Rather than providing a completely de novo transcript annotation , we sought to leverage the existing annotation to provide an updated transcript annotation in which existing ORF-encoding regions, if expressed, were augmented with 5′ and 3′ UTRs and isolated TARs (i.e., those not overlapping an aTAR on the same strand) were added to the transcript annotation as novel TARs (nTARs). Thus, we employed a set of rules that merged the pTAR_opt_set with the aTARs in the previous transcript annotation (Ca21, from the Candida Genome Database ) to form a new set of transcript annotations. The rules are most concisely described diagrammatically in Figure S4. For transcripts found to contain one or more splice junctions, the internal exon coordinates defined by reads spanning those splice junctions are used in place of those defined by the pTARs (i.e., splice junction-derived coordinates override these purely coverage-based coordinates). The more fragmented pTAR_frag_set was used to define transcript boundaries in cases where two or more aTARs were overlapped by a single pTAR (scenario ‘f’ in Figure S4), which typically happens when transcripts are positioned very close to one another on the same strand. In such cases, if a pTAR was found in the more fragmented set that overlapped the edge of one aTAR without also overlapping the edge of the other aTAR, this pTAR was used to define the UTR of the overlapping aTAR in the new annotation.
We performed 10,000 rounds of simulation to determine whether the 561 nTARs containing an ORF of length 40 amino acids or longer was more than expected by chance. In each round, 1,443 regions with the same size distribution as the 1,443 nTARs were chosen randomly in a strand-specific fashion from regions of the genome not covered by ORFs in the previous annotation (i.e., the Ca21 ORF-based annotation). The median number of ORFs found per round was 453. 561 or more ORFs were not found in any round of the simulation (P-value <0.0001).

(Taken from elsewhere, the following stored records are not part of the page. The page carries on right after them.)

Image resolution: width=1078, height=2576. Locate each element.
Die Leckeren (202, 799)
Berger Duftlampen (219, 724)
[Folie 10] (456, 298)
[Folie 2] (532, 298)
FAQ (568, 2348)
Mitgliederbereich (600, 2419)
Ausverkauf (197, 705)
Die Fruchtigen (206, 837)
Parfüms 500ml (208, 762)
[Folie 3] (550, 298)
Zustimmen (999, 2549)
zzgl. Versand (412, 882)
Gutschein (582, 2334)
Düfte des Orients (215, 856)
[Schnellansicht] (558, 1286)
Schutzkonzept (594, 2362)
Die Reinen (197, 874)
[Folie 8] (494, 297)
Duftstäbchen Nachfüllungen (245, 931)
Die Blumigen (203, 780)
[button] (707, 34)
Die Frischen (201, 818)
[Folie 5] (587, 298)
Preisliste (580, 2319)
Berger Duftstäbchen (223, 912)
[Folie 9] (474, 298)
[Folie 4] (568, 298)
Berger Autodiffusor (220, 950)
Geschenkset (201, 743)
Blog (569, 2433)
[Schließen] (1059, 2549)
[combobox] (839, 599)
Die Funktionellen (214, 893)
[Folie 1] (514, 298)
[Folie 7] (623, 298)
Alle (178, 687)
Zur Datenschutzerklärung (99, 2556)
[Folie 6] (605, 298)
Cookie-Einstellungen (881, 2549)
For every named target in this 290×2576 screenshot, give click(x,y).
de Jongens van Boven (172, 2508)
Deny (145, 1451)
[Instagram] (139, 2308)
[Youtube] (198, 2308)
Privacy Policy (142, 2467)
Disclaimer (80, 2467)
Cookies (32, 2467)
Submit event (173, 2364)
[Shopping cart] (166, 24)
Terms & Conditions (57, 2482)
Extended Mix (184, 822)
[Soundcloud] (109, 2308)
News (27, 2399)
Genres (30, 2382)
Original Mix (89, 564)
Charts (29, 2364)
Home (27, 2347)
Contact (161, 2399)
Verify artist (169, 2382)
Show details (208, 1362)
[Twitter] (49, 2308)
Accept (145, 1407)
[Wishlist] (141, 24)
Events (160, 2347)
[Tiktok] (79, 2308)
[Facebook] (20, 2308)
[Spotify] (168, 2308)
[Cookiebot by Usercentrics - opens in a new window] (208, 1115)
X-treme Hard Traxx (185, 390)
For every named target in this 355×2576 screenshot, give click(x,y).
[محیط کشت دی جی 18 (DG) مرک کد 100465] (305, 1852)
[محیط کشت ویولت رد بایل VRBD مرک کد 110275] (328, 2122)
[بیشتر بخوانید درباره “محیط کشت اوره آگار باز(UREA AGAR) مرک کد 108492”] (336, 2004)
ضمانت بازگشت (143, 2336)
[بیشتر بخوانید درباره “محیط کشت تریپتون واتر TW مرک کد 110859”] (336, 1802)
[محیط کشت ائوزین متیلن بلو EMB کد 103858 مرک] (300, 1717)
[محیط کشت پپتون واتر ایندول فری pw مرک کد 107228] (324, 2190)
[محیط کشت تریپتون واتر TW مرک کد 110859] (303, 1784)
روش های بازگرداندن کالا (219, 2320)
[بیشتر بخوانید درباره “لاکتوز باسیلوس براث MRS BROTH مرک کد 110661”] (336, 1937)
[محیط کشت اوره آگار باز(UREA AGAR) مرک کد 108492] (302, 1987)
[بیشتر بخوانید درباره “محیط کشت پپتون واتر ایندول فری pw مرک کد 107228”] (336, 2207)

For each transcript model (in either the new or old annotation), reads that uniquely aligned to the genome within its exons or across its splice junctions were counted. One pseudo-count was added to this sum and the resulting modified raw transcript count was converted to a normalized measurement of abundance by normalizing for transcript length and total number of uniquely aligned reads in the sample (i.e., RPKM; reads aligned per kb of transcript per million uniquely aligned reads) , . The fold-change of each transcript between cell types was then computed by dividing its mean RPKM across opaque cell replicates by its mean RPKM across white cell replicates. We employed a recently proposed likelihood ratio test combined with a fold-change cutoff to define sets of differentially expressed transcripts . Specifically, a false discovery rate (FDR) less than or equal to 10−4 and an absolute fold-change greater than or equal to 2 defined a set of 1306 differentially expressed transcripts using the new transcript annotation and a set of 824 using the old annotation. RPKM, fold-change estimates, P-values and FDRs for each transcript can be found in Table S3.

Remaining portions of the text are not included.